### Material provided ###

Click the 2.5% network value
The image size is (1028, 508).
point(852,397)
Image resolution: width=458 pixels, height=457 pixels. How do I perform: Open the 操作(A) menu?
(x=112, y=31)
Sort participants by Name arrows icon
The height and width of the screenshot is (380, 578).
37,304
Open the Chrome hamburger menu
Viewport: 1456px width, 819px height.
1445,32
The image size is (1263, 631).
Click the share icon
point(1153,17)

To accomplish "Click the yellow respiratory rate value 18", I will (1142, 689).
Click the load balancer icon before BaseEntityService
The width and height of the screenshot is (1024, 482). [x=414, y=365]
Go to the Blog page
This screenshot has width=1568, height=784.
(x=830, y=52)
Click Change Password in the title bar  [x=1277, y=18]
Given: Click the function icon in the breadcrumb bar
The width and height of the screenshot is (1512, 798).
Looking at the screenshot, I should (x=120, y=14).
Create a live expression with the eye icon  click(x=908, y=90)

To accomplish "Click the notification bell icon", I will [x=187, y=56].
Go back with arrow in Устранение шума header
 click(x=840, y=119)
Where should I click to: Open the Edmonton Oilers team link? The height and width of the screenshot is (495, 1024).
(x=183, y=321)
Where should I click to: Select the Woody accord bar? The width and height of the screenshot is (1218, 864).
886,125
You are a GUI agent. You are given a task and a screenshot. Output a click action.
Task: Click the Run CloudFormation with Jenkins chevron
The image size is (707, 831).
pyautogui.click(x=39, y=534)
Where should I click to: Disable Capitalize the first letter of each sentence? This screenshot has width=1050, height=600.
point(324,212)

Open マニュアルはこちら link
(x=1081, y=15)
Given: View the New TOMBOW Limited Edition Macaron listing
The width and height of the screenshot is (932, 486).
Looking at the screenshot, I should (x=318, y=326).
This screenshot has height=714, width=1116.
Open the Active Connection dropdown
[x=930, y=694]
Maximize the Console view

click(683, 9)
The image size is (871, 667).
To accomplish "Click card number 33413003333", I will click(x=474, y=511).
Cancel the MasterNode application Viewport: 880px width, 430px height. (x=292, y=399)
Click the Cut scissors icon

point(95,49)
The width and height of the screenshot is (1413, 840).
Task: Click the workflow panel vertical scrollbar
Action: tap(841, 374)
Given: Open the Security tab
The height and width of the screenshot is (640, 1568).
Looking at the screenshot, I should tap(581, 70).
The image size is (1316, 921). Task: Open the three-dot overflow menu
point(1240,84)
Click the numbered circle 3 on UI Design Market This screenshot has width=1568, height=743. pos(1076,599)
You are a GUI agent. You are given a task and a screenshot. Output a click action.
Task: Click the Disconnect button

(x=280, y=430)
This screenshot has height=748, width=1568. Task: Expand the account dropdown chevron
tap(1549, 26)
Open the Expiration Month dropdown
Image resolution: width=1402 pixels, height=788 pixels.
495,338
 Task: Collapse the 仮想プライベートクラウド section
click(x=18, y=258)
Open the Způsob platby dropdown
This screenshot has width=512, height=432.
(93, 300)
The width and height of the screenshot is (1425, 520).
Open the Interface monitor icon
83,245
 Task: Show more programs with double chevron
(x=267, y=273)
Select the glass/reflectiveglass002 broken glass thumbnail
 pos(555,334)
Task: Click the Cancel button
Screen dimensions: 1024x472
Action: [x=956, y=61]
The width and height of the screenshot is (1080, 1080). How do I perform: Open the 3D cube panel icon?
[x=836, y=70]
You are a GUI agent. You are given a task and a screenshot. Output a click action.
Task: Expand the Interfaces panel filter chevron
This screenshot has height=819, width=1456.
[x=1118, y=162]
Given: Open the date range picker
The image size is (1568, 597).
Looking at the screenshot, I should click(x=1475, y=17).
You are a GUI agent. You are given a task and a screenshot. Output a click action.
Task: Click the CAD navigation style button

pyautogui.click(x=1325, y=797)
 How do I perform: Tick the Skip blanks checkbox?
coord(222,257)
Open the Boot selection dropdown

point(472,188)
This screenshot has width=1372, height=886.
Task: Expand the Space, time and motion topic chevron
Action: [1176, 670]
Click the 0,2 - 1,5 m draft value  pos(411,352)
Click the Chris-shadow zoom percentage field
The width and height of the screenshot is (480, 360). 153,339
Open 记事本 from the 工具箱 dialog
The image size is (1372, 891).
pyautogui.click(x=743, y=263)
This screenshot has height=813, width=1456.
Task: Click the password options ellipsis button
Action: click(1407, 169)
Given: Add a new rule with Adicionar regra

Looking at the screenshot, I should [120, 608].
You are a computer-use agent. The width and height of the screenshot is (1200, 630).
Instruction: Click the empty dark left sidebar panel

###

→ **What this task involves**:
Rewrite every one of the records above, replacing "The image size is" with "The screenshot size is" and keeping everything else the same.

→ **Problem solution**:
Click the 2.5% network value
The screenshot size is (1028, 508).
point(852,397)
Image resolution: width=458 pixels, height=457 pixels. How do I perform: Open the 操作(A) menu?
(x=112, y=31)
Sort participants by Name arrows icon
The height and width of the screenshot is (380, 578).
37,304
Open the Chrome hamburger menu
Viewport: 1456px width, 819px height.
1445,32
The screenshot size is (1263, 631).
Click the share icon
point(1153,17)

To accomplish "Click the yellow respiratory rate value 18", I will (1142, 689).
Click the load balancer icon before BaseEntityService
The width and height of the screenshot is (1024, 482). [x=414, y=365]
Go to the Blog page
This screenshot has width=1568, height=784.
(x=830, y=52)
Click Change Password in the title bar  [x=1277, y=18]
Given: Click the function icon in the breadcrumb bar
The width and height of the screenshot is (1512, 798).
Looking at the screenshot, I should (x=120, y=14).
Create a live expression with the eye icon  click(x=908, y=90)

To accomplish "Click the notification bell icon", I will [x=187, y=56].
Go back with arrow in Устранение шума header
 click(x=840, y=119)
Where should I click to: Open the Edmonton Oilers team link? The height and width of the screenshot is (495, 1024).
(x=183, y=321)
Where should I click to: Select the Woody accord bar? The width and height of the screenshot is (1218, 864).
886,125
You are a GUI agent. You are given a task and a screenshot. Output a click action.
Task: Click the Run CloudFormation with Jenkins chevron
The screenshot size is (707, 831).
pyautogui.click(x=39, y=534)
Where should I click to: Disable Capitalize the first letter of each sentence? This screenshot has width=1050, height=600.
point(324,212)

Open マニュアルはこちら link
(x=1081, y=15)
Given: View the New TOMBOW Limited Edition Macaron listing
The width and height of the screenshot is (932, 486).
Looking at the screenshot, I should (x=318, y=326).
This screenshot has height=714, width=1116.
Open the Active Connection dropdown
[x=930, y=694]
Maximize the Console view

click(683, 9)
The screenshot size is (871, 667).
To accomplish "Click card number 33413003333", I will click(x=474, y=511).
Cancel the MasterNode application Viewport: 880px width, 430px height. (x=292, y=399)
Click the Cut scissors icon

point(95,49)
The width and height of the screenshot is (1413, 840).
Task: Click the workflow panel vertical scrollbar
Action: tap(841, 374)
Given: Open the Security tab
The height and width of the screenshot is (640, 1568).
Looking at the screenshot, I should tap(581, 70).
The screenshot size is (1316, 921). Task: Open the three-dot overflow menu
point(1240,84)
Click the numbered circle 3 on UI Design Market This screenshot has width=1568, height=743. pos(1076,599)
You are a GUI agent. You are given a task and a screenshot. Output a click action.
Task: Click the Disconnect button

(x=280, y=430)
This screenshot has height=748, width=1568. Task: Expand the account dropdown chevron
tap(1549, 26)
Open the Expiration Month dropdown
Image resolution: width=1402 pixels, height=788 pixels.
495,338
 Task: Collapse the 仮想プライベートクラウド section
click(x=18, y=258)
Open the Způsob platby dropdown
This screenshot has width=512, height=432.
(93, 300)
The width and height of the screenshot is (1425, 520).
Open the Interface monitor icon
83,245
 Task: Show more programs with double chevron
(x=267, y=273)
Select the glass/reflectiveglass002 broken glass thumbnail
 pos(555,334)
Task: Click the Cancel button
Screen dimensions: 1024x472
Action: [x=956, y=61]
The width and height of the screenshot is (1080, 1080). How do I perform: Open the 3D cube panel icon?
[x=836, y=70]
You are a GUI agent. You are given a task and a screenshot. Output a click action.
Task: Expand the Interfaces panel filter chevron
This screenshot has height=819, width=1456.
[x=1118, y=162]
Given: Open the date range picker
The screenshot size is (1568, 597).
Looking at the screenshot, I should click(x=1475, y=17).
You are a GUI agent. You are given a task and a screenshot. Output a click action.
Task: Click the CAD navigation style button

pyautogui.click(x=1325, y=797)
 How do I perform: Tick the Skip blanks checkbox?
coord(222,257)
Open the Boot selection dropdown

point(472,188)
This screenshot has width=1372, height=886.
Task: Expand the Space, time and motion topic chevron
Action: [1176, 670]
Click the 0,2 - 1,5 m draft value  pos(411,352)
Click the Chris-shadow zoom percentage field
The width and height of the screenshot is (480, 360). 153,339
Open 记事本 from the 工具箱 dialog
The screenshot size is (1372, 891).
pyautogui.click(x=743, y=263)
This screenshot has height=813, width=1456.
Task: Click the password options ellipsis button
Action: click(1407, 169)
Given: Add a new rule with Adicionar regra

Looking at the screenshot, I should [120, 608].
You are a computer-use agent. The width and height of the screenshot is (1200, 630).
Instruction: Click the empty dark left sidebar panel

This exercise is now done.